So much reality TV, so little time

I've been struggling these past few days thanks to Facebook. I can't stand to read all of the back to school posts, they make me sick to my stomach. Don't those college piggys realize how rude they are being to their alumni? Rub it in our sober faces just a little more about how much fun you are having and how many shots of Rumplemintz you are taking on any given week night at the Rail. See if I care! While you were all busy being too wasted to talk I was quite productive searching for the perfect creme colored bed skirt, and a set of steak knifes under $50. Drinking is so overrated as far as I'm concerned, I'm just gonna go ahead and add it to my O.R. list right along side friends, socializing, being famous, a college degree, and going out in general. In the words of Kim "pish posh," I don't need any of it.

Speaking of overrated, Jersey Shore is apparently the highest rated show on TV right now. I tried real hard not to watch it Thursday night just because I hate to think that I am adding to the fame and wealth of greasy Jersey shore kids but I simply couldn't help myself. I saw more happen in one episode of Jersey than I did in an entire season of the Hills- Ronnie was too drunk to stand, Angelina openly farted and Snooki claimed to have tasted it, Situation continued to make up more phrases in hopes of landing it on a T shirt, J Wow threatened to physically beat Angelina again, Sammi Sweetheart flashed the double flip off numerous times while exclaiming "I'm done" "I'm so over this" only to schnuggle with Ronnie the following the day and the other two Pauli D and Vinny played their part of the two dumb side kicks adding jokes on the side only when absolutely necessary. So ya, it's safe to say this cast of east coast rats have ten times more personality than any one on the Hills ever did. Although, even calling them rats right now makes me just a tad nervous because J Wow literally scares the crap out of me, remember that old song "Hood Rat Bitch," pretty sure it was written about her.
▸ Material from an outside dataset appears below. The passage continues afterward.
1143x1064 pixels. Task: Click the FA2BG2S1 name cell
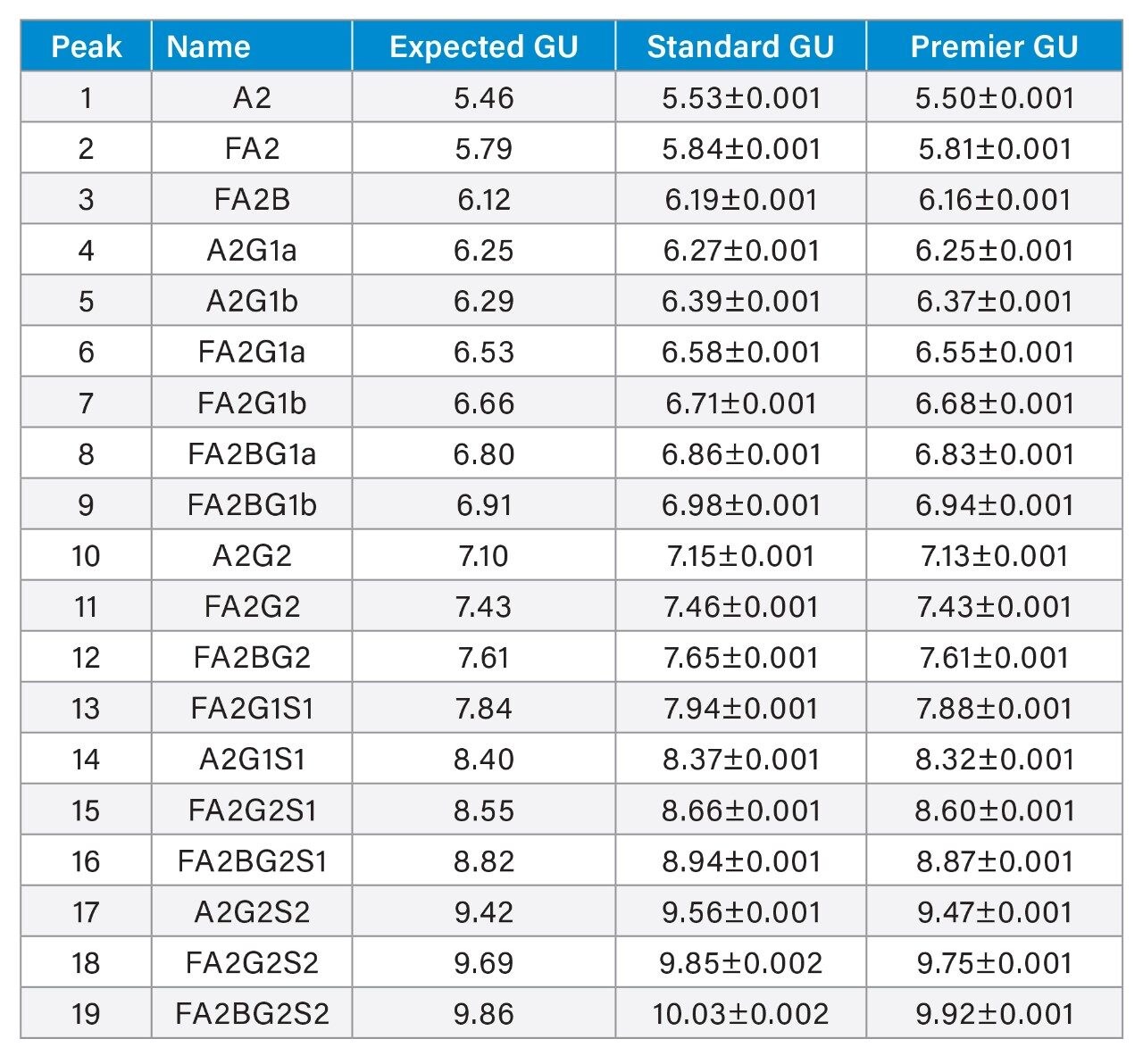[252, 860]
But back to The Hills, I've been hearing all over the news that the plastic surgeon famous for creating the new monster like Heidi, among other creepy celebs like Janice Dickinson, and the other old lady who is going on ninety seven but appears to be aging backwards- Joan Buttons? Or maybe it's Joan Rivers, anyway the doctor died when he drove his car off a cliff while get this, this is the good part, while he was tweeting! Wonder what the tweet was, "shit, just fell off a cliff!" What a devoted tweeter, you gotta respect that. On the other hand, this could all be a publicity stunt, I smell scandal- or is it burnt flesh? Eeek too soon, my bad! Perhaps a new reality show is on the way? Speidi is for sure behind this. I'm already excited! As excited as I was today when I saw my fav teen moms, Farrah and Macy on US this week. You go girls! This show always reminds me how I so missed the boat on being 16 and pregnant, live and learn I guess. But the article said that Amber, the chubby mean one dating the kind hearted Gary, is going to become a mixed martial artist for her profession. I so could have called that, she has martial artist written all over her.